WHAT IS NEEDED: Starting at the line holding "Image resolution: width=862" and finishing at the line holding "Given: Click the KSampler node collapse dot", transcribe the material exactly, keeping both ends but no pictures.
**** INFORMATION
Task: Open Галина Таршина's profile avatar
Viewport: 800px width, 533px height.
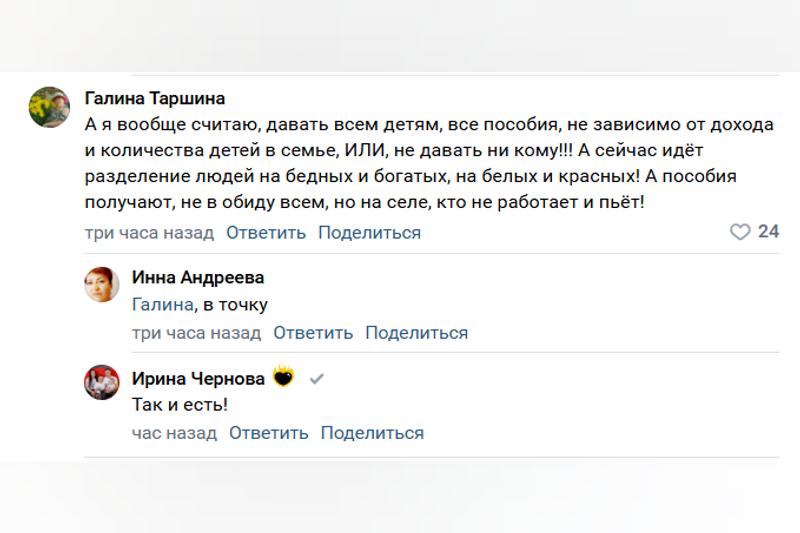Action: point(48,105)
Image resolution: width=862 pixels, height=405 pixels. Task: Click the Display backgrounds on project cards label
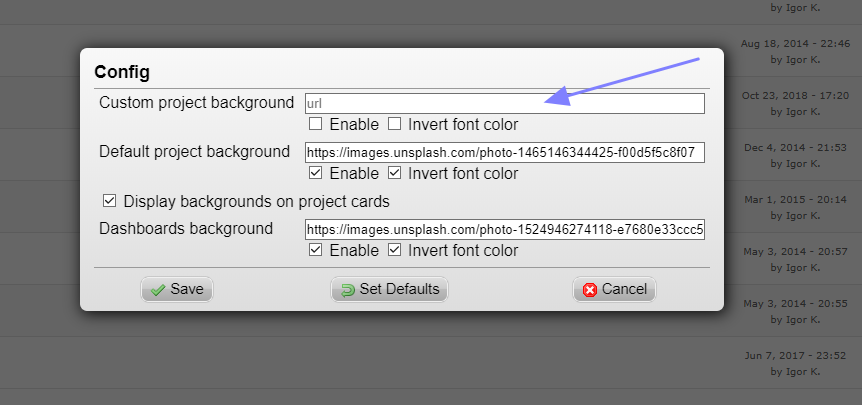257,202
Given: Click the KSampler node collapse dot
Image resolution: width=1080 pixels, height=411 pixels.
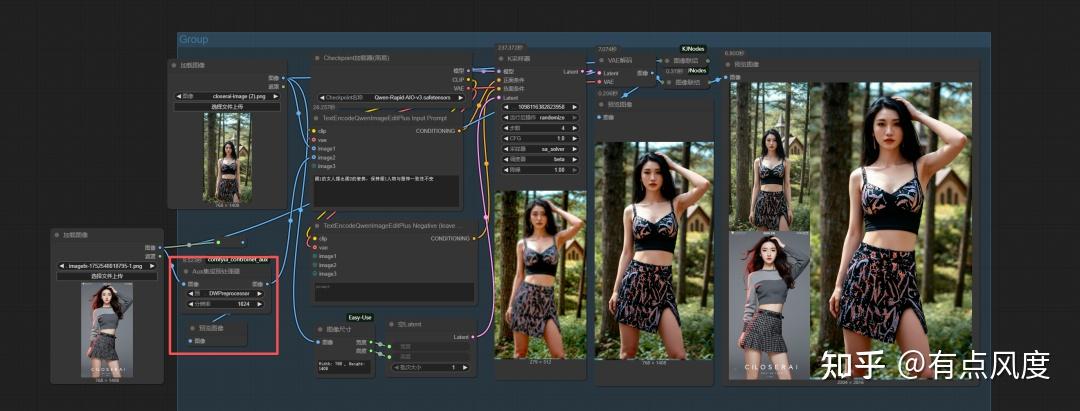Looking at the screenshot, I should tap(501, 59).
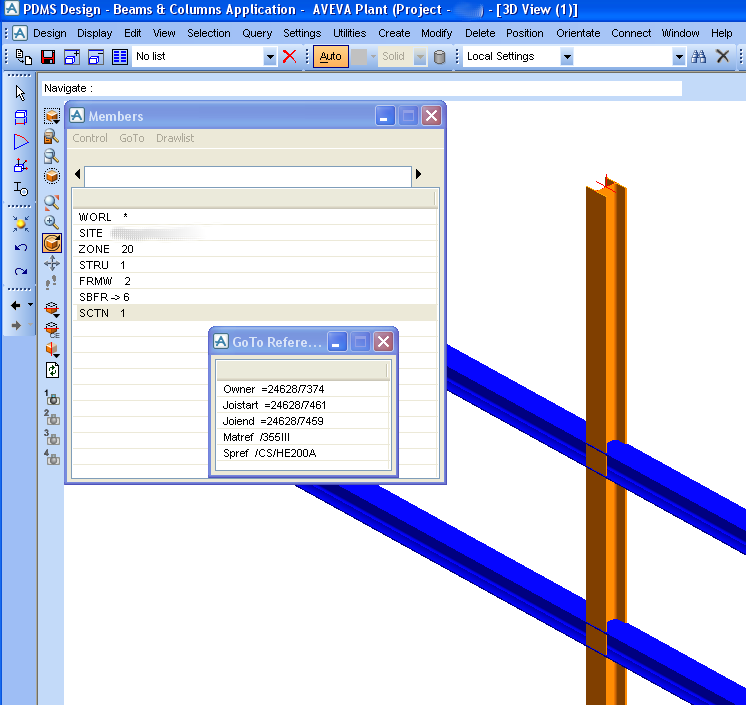Click the Undo arrow in left toolbar
Image resolution: width=746 pixels, height=705 pixels.
click(21, 247)
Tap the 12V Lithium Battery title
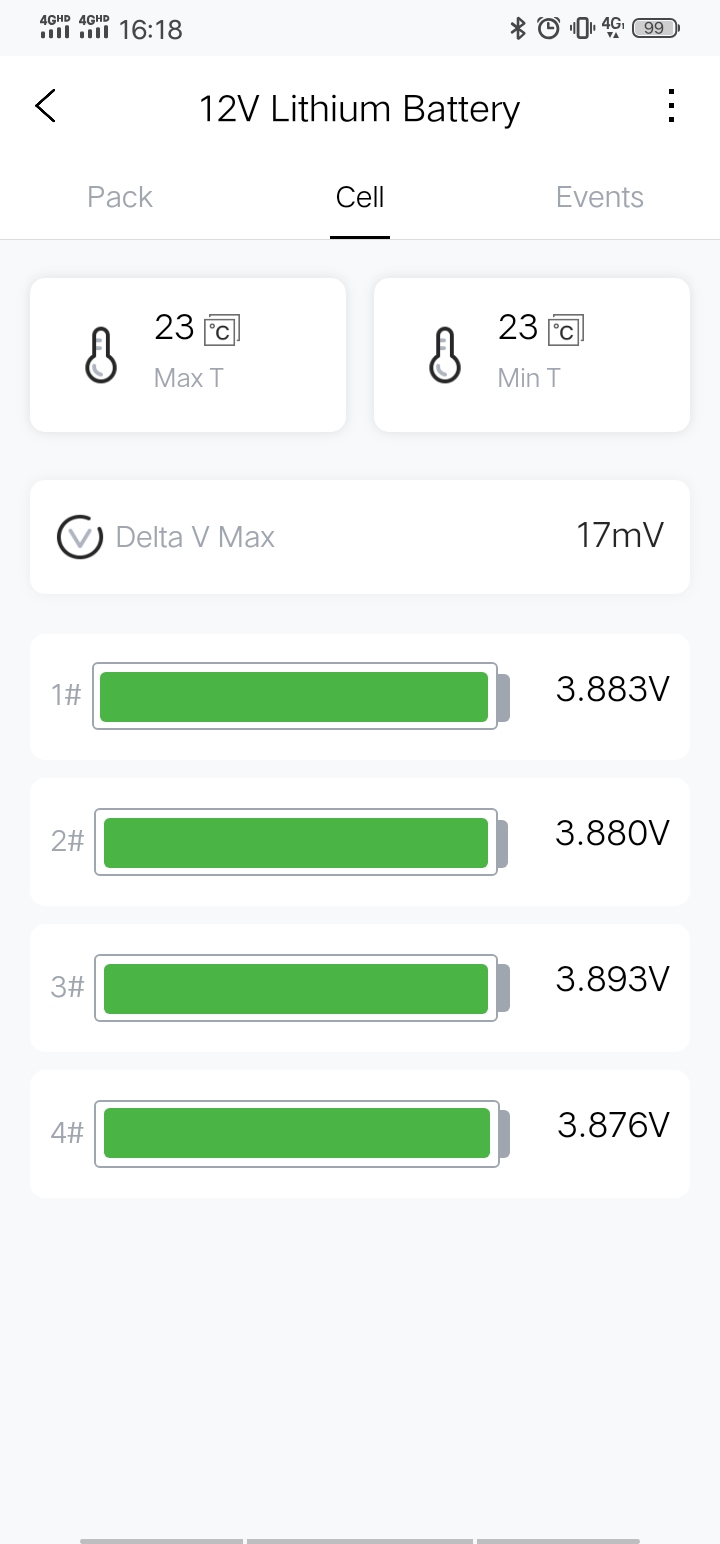720x1544 pixels. point(359,108)
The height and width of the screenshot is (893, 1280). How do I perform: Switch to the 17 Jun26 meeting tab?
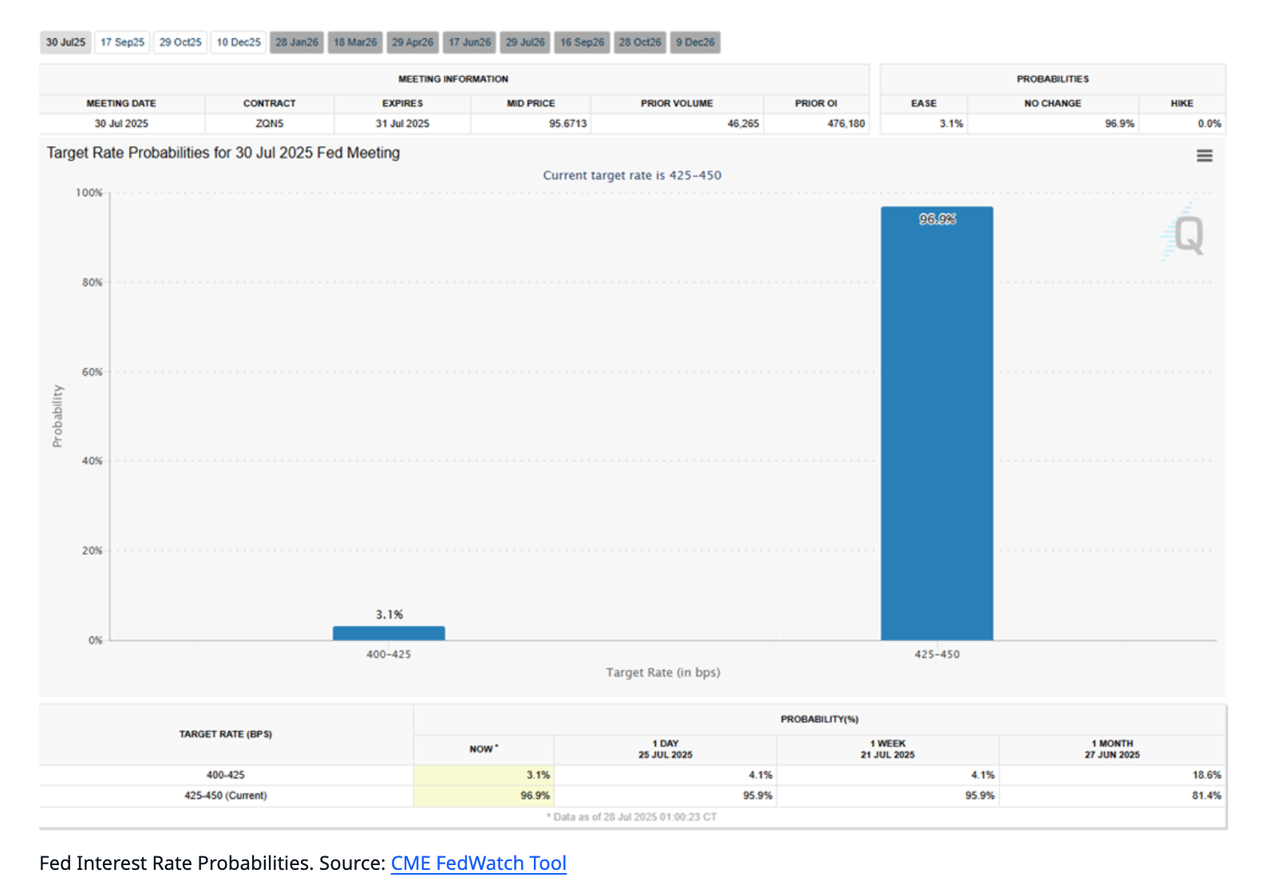tap(469, 43)
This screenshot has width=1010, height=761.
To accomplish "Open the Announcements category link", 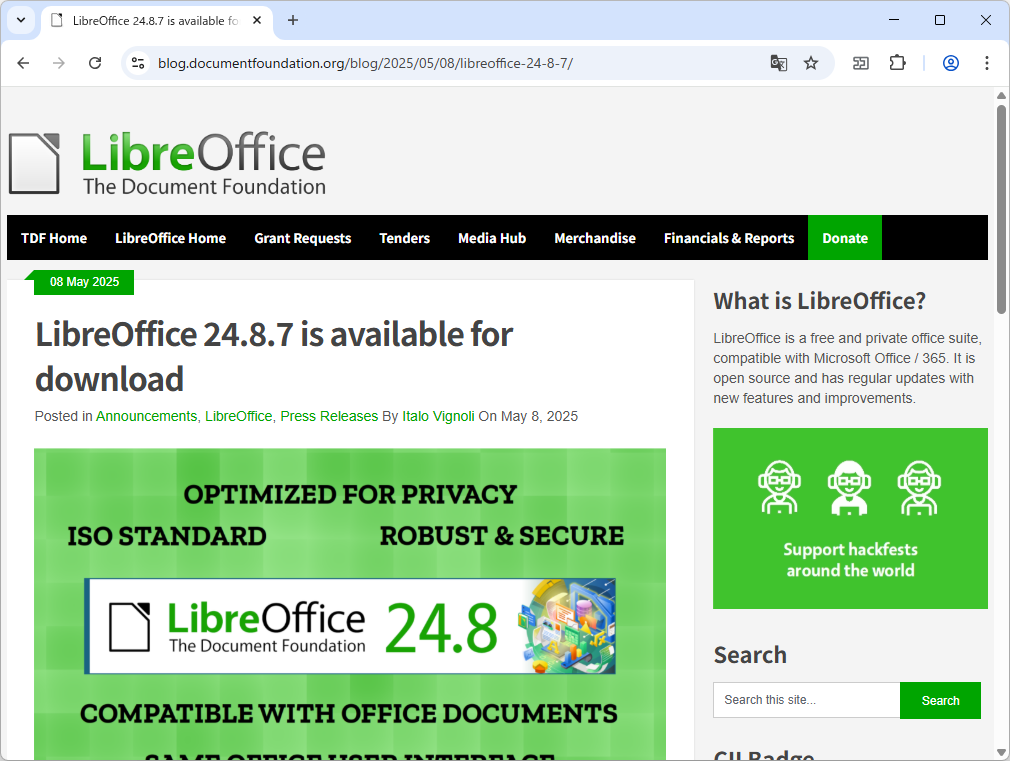I will (146, 416).

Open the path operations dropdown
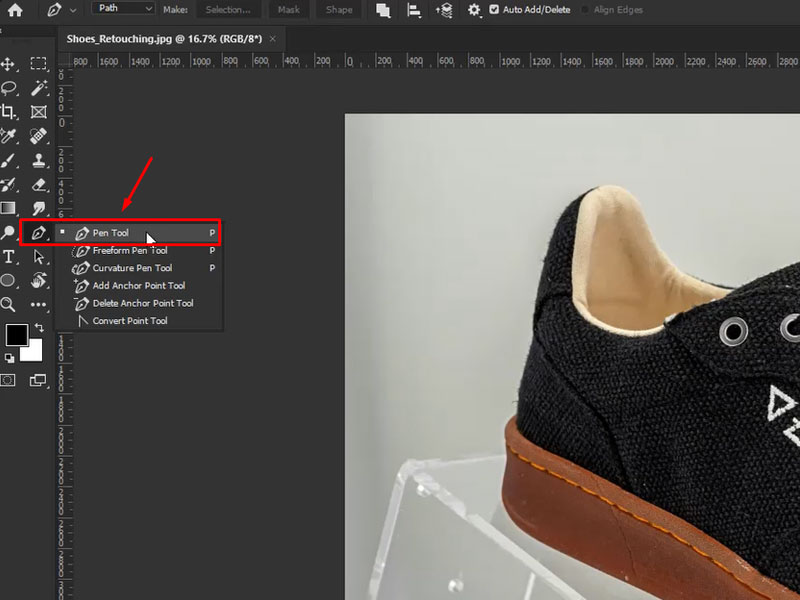[x=381, y=9]
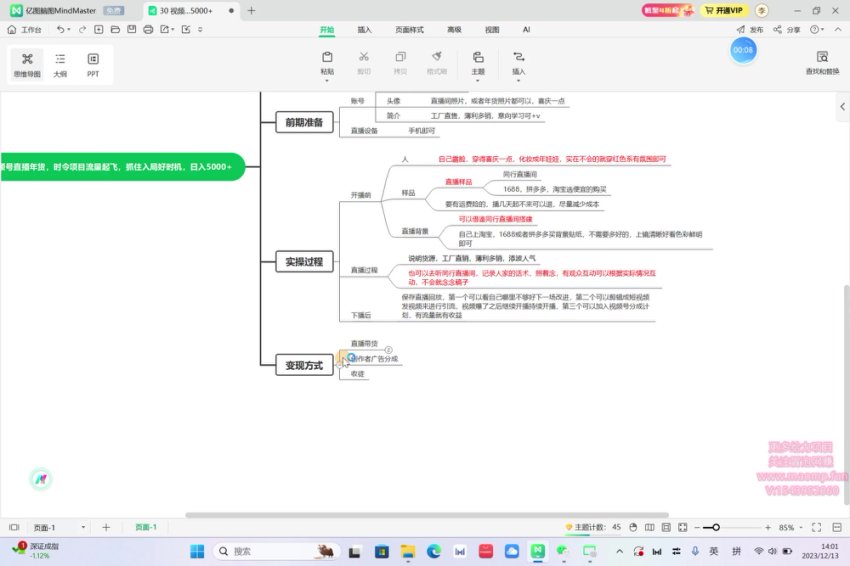Image resolution: width=850 pixels, height=566 pixels.
Task: Click the 粘贴 paste icon
Action: [x=327, y=62]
********
TASK SOLUTION:
Image resolution: width=862 pixels, height=405 pixels. Task: Click the Display backgrounds on project cards label
257,202
Given: Click the KSampler node collapse dot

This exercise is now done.